OhBigHairyBollocks · 21/08/2015 21:20

You definitely need to speak to her parents. Then dump him and see your GP. It isn't you xxxx

Mrsjayy · 21/08/2015 21:24

You need to tell her to leave now go in and say its time for you to go home

Wolpertinger · 21/08/2015 21:45

It isn't you, it's him.

You would feel 200% better on your own Flowers

coveredinsnot · 21/08/2015 21:53

You shouldn't have a 16 year old hanging out at your house - it's weird. It's all inappropriate. Don't take this out on yourself - trust your emotions, they're telling you something very important! Your partner sounds manipulative and emotionally controlling and incredibly invalidating. He should be concerned, worried, fretful, upset that you're cutting yourself, not using it as further evidence of you not being quite right or whatever. Get away from this man as quickly as you can! And please tell the babysitters parents that you no longer need her services any more. I'd be very surprised if they haven't already done something as it sounds like real teenage flirting going on. Poor you Flowers but definitely time to start trusting your emotions.

SugarOnTop · 21/08/2015 23:54

tell her to piss off home! then find a different babysitter. sounds like he's trying to groom her.

AskBasil · 22/08/2015 00:12

He's an abusive man and you're in an abusive relationship.

He's gaslighting you and he's grooming her. Tell her parents.

I'd advise you to go to your GP and/ or call Women's Aid or MIND to get help with your self-harming. You need to get away from this man, he is making you unhappy and ill.

Cabrinha · 22/08/2015 00:38

Fucking hell!
He is abusing a child in front of your eyes. If course you have bloody "issues" with that!!!
Play fighting a tickling - come on love, you know that's inappropriate. Actually inappropriate seems such an understatement.

What he is doing is WRONG.

It's wrong to you, but it's also wrong to her. She's a CHILD. That's why she's hanging around and going out for walks with him - because she's an impressionable CHILD.

Talk to Women's Aid, talk to your GP, talk to a solicitor and work out how to end your marriage.

He is DISGUSTING and abusing both of you.

Cutting is a perfectly valid response to the sort of extreme stress you're under. It may not be a helpful response, but it's not cos you have issues it's because he's pushed you to the limits.

Do her parents know she's out for a walk with him? It's his fault, not yours - but honestly I'd go fucking nuts at you too for turning a blind eye to the abuse if it were my daughter.

I can only assume you're utterly ground down by this cunt to leave this girl exposed to him.

Go to your GP, first step. Tell then about the cutting, the abuse from him AND what he's doing to this child.

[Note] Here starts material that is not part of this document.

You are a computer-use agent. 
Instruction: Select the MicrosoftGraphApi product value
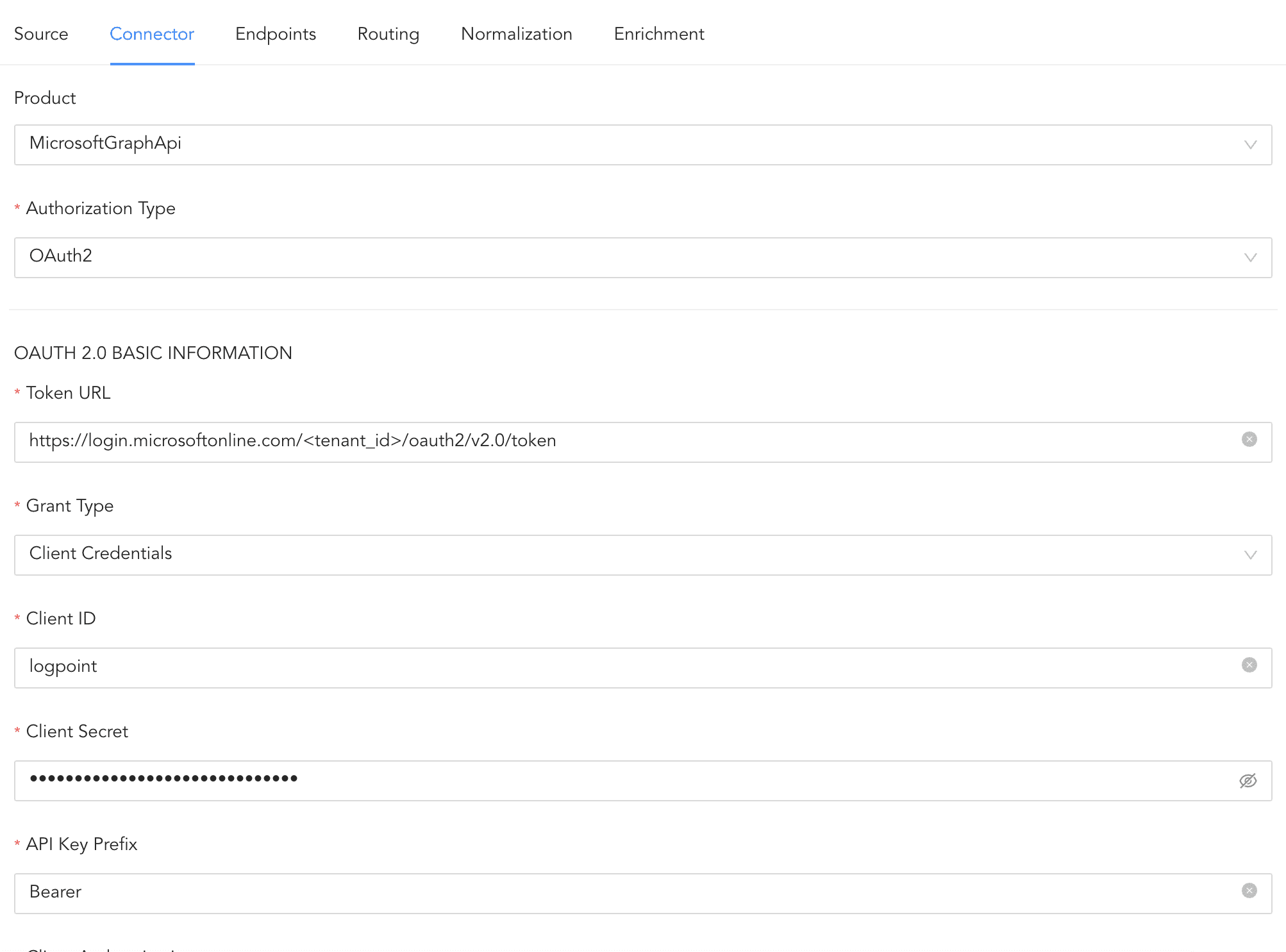106,144
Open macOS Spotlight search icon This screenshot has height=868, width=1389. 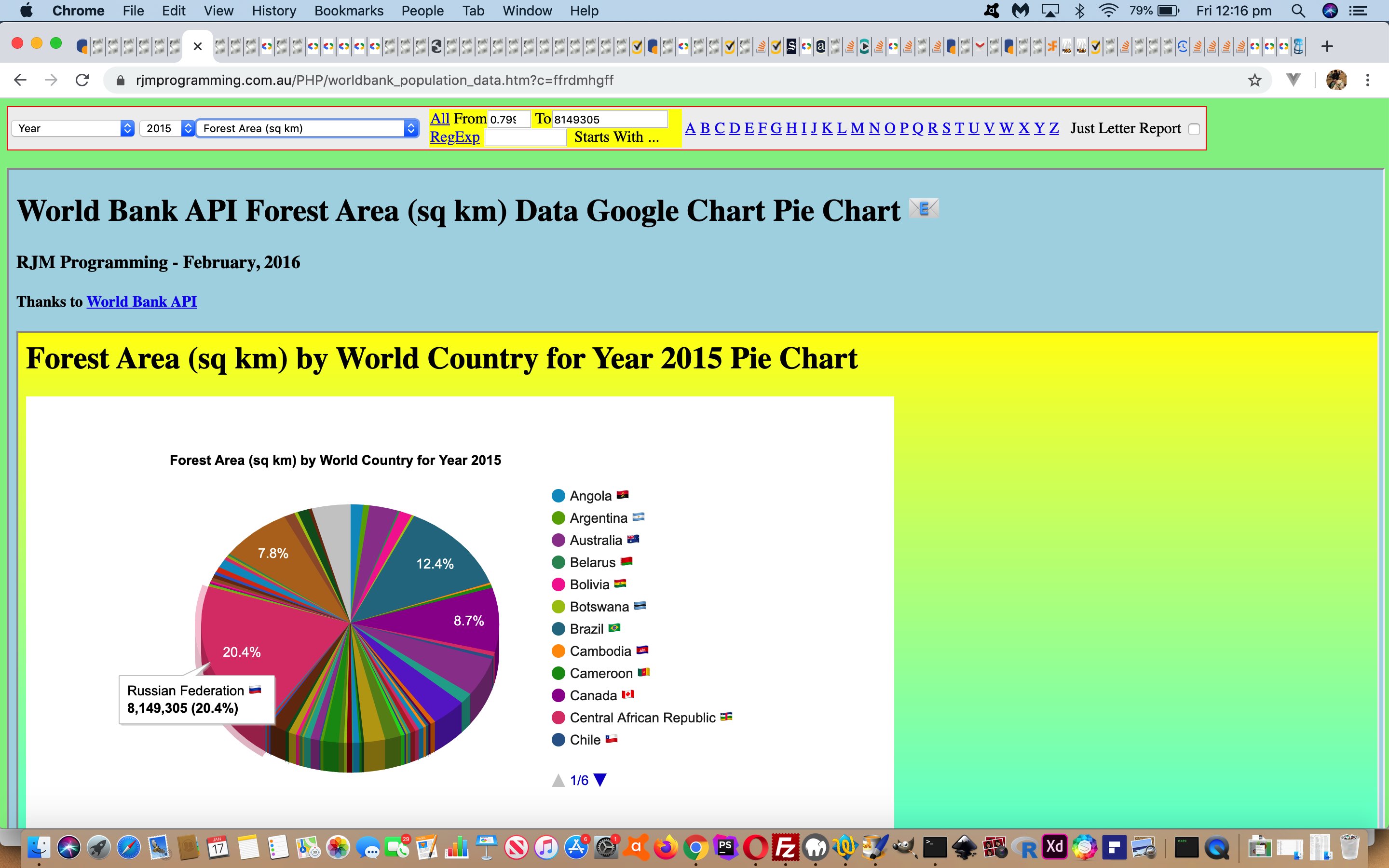tap(1298, 11)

ARV1981 · 22/08/2015 05:52

I think you should tell the police as well. He's abusing a child in front of you. That's appalling. You need to stand up to it and stop it.

Get help from your GP, solicitor etc as suggested by others here, but please he needs to be reported for this. He is a danger to teenage girls and needs to be stopped.

WishIWasWonderwoman · 22/08/2015 06:08

Please, please, please tell this babysitter's parents as soon as you can. At the very least your husband is touching her inappropriately, more likely he has been grooming her for worse. He may have gone quite far with her if he is willing to tickle/touch her in front of you.

Please also go see your GP.

If you are struggling to see your GP please call women's aid at the very least.

All the warning signs are there. Your husband is in the wrong not you.

Flowers
paulapompom · 22/08/2015 12:57

OP agree with good advice given by pps ^

PLEASE let you gp and the girls parents know what is going on. This will help you understand that your feelings are totally normal and valid and hopefully will stop his 'relationship' with this girl, who is little more than a child.